• [What the exercise asks]:
Quote the entries word for word. Omit the pictures.

Stored items:

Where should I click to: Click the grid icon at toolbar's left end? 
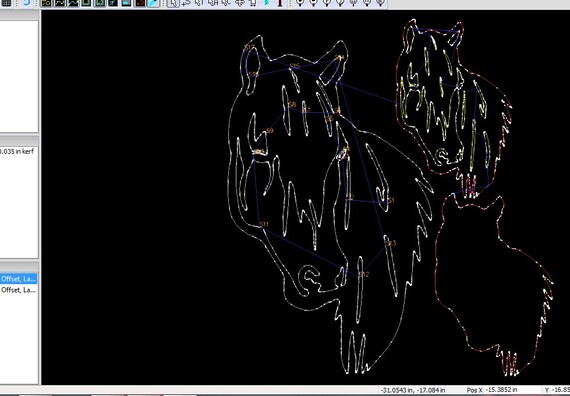(x=5, y=3)
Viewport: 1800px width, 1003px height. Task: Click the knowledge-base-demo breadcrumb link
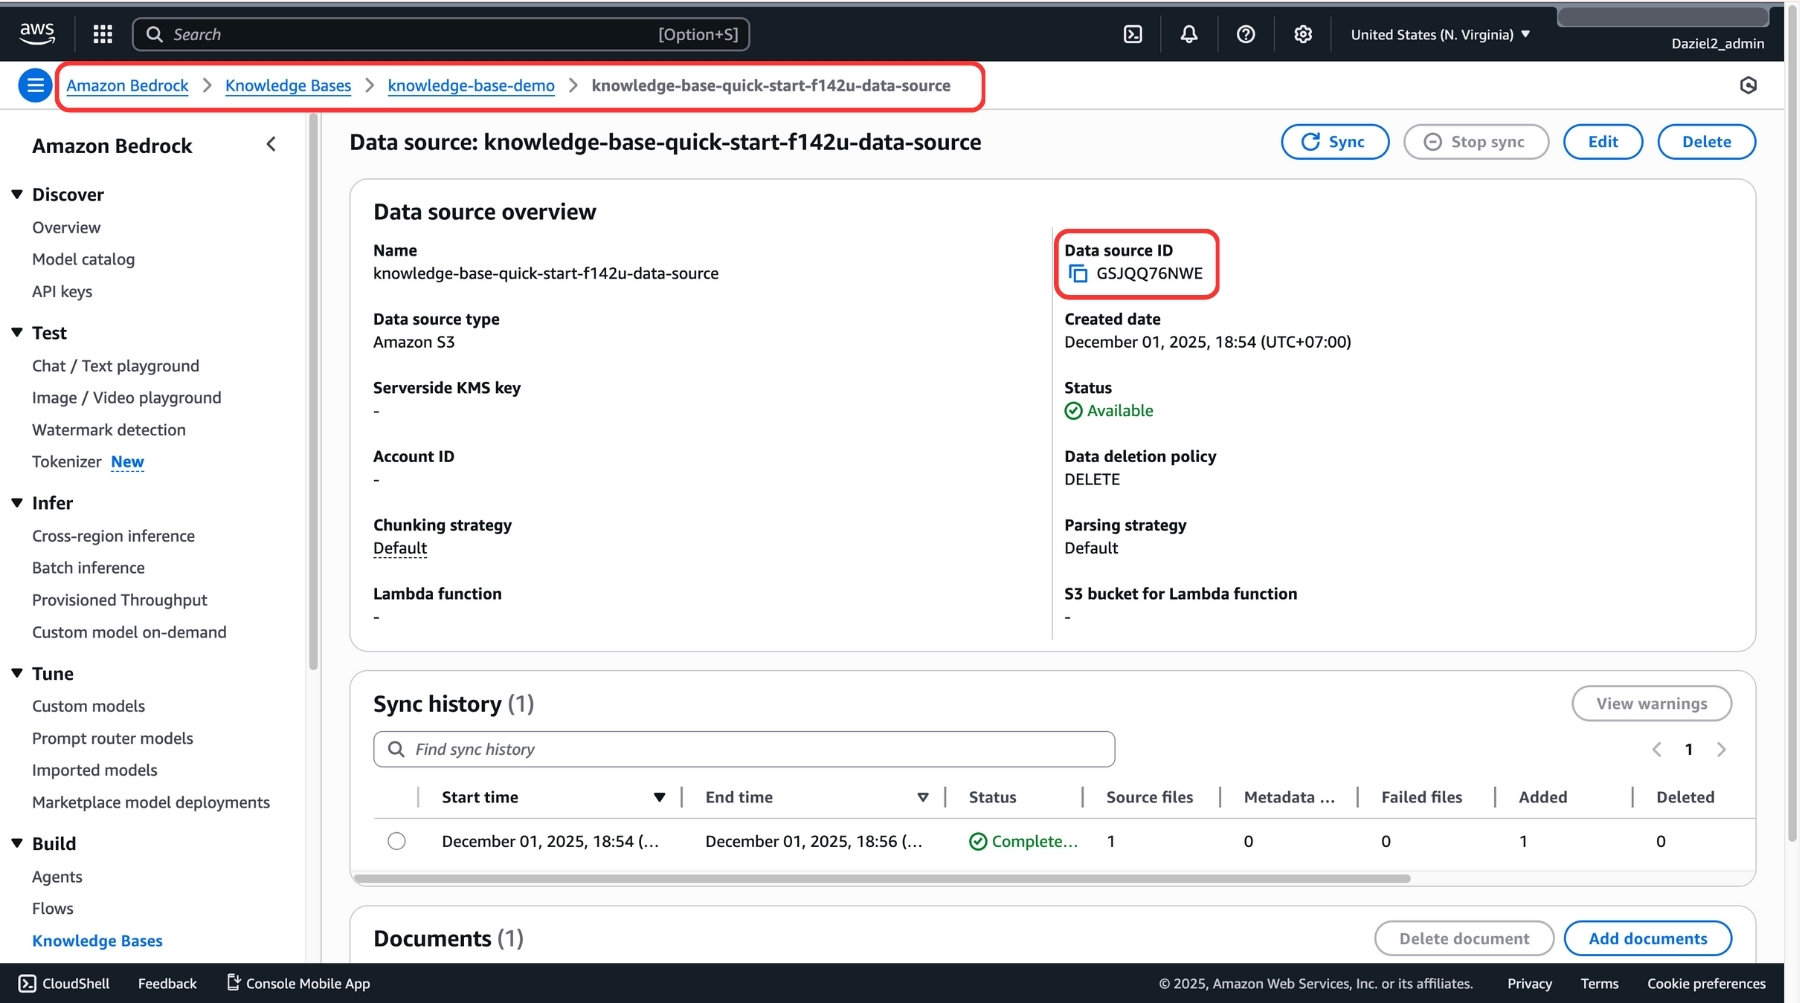point(471,86)
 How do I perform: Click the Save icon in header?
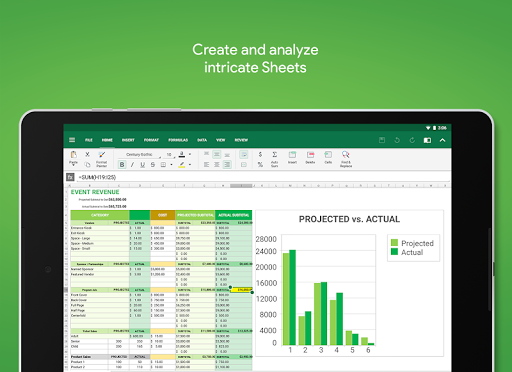pyautogui.click(x=382, y=140)
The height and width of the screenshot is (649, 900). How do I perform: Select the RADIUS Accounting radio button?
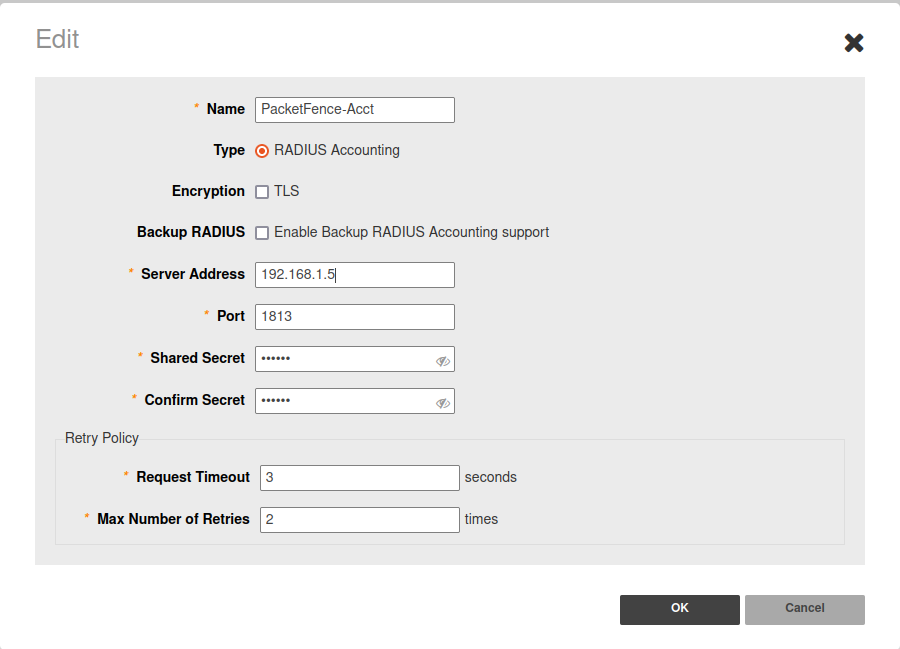click(262, 151)
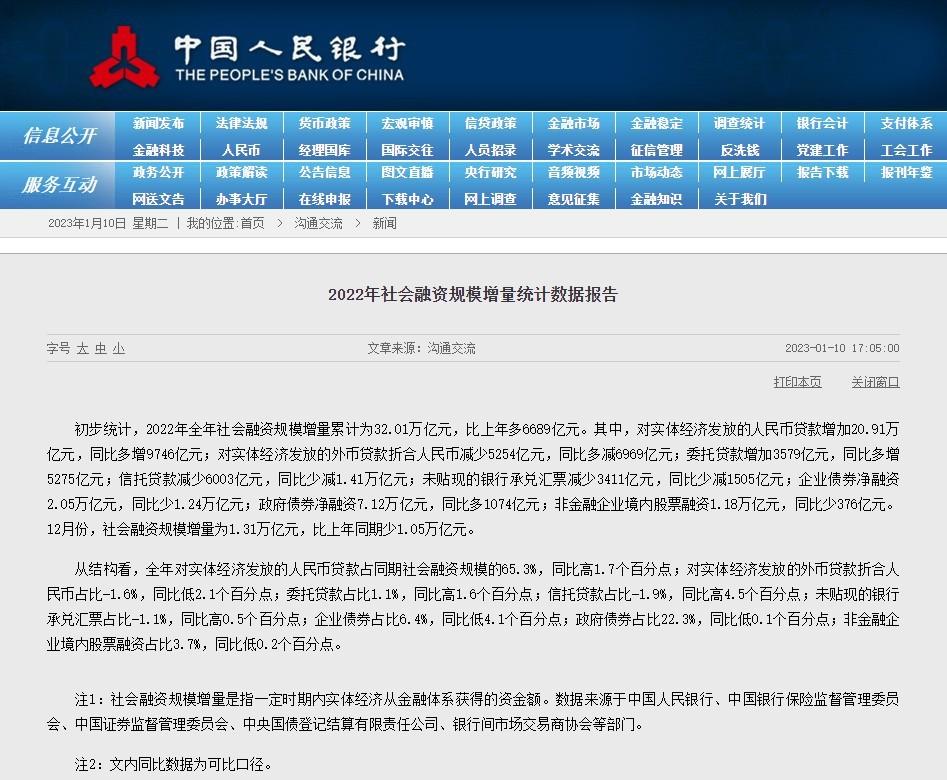Navigate to 人民币 section
The image size is (947, 780).
point(241,150)
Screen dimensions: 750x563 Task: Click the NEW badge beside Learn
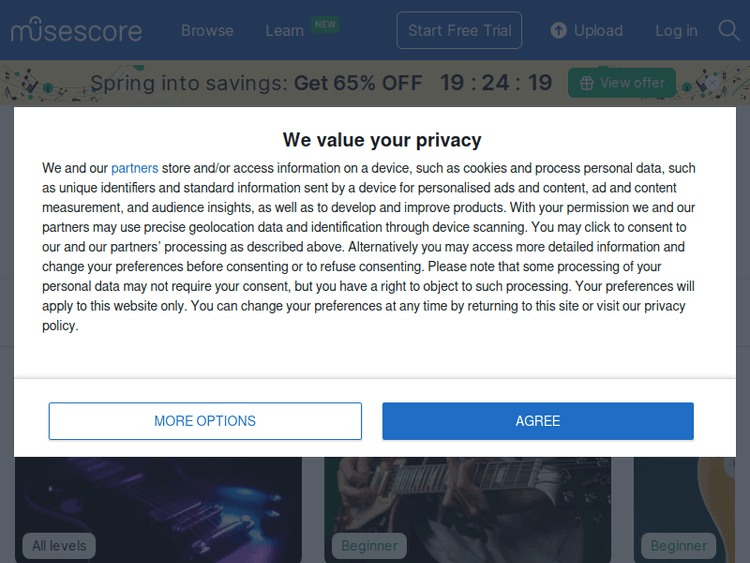325,23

• [Answer to this problem]:
Where should I click to: Click the grid icon at toolbar's left end? 
(x=5, y=3)
Viewport: 1800px width, 1003px height. Task: Click the knowledge-base-demo breadcrumb link
point(471,86)
 How do I perform: Click the Save icon in header?
pyautogui.click(x=382, y=140)
The height and width of the screenshot is (649, 900). How do I perform: Select the RADIUS Accounting radio button?
click(262, 151)
Navigate to 人民币 section
The image size is (947, 780).
point(241,150)
Screen dimensions: 750x563 Task: Click the NEW badge beside Learn
325,23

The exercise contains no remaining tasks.